The PSA said on Wednesday that despite the poor handling of the case it was not able to challenge it in law.
Dr Kirkup said in his letter: “The response from professional regulators has fallen far short of expectations. More than 14 months later, two cases have been brought by one regulator. The evidence that was presented in these cases was incomplete in several respects.
“Amongst other things this allowed the registrants’ lawyers to suggest incorrectly that the family’s story had changed significantly three years after the event, as was reported in the press, to the family’s great distress,” he said.
“Given the amount of evidence that was already available, the length of time that the NMC has had to prepare since, and the origin of these cases in the well documented serious dysfunction of the maternity unit, this is a lamentable failure,” he added.
“It is a matter of significant regret that our expectations have not been borne out”
The Kirkup report found “failures at almost every level of the NHS” created a “lethal mix”, which caused the avoidable deaths of at least 11 babies and one mother at Furness General Hospital between January 2004 and June 2013.
The letter added: “In the aftermath of the events at Morecambe Bay, there was a pressing need to restore confidence in maternity services, both there and more generally.
“A vital component in that was a robust investigative process undertaken by the professional regulators that would command the confidence of all those concerned as well as the public,” it said.
“That was what I had expected, and I believe it was entirely reasonable for the families to have expected too.
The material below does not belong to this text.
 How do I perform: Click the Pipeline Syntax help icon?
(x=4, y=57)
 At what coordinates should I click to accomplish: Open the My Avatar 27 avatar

It is a matter of significant regret that our expectations have not been borne out by what has transpired,” sid Dr Kirkup in the letter.
He told Mr Hunt his report “was clear that these were significant lapses from the professional duty of NHS staff”.
Following the NMC’s decision, families affected by poor care at Morecambe Bay have also written to Mr Hunt asking him to intervene and overhaul the professional regulations system.
The Department of Health said last week that it wanted the NMC to review how it treated bereaved families, and it would be consulting on changes to professional regulation later this year.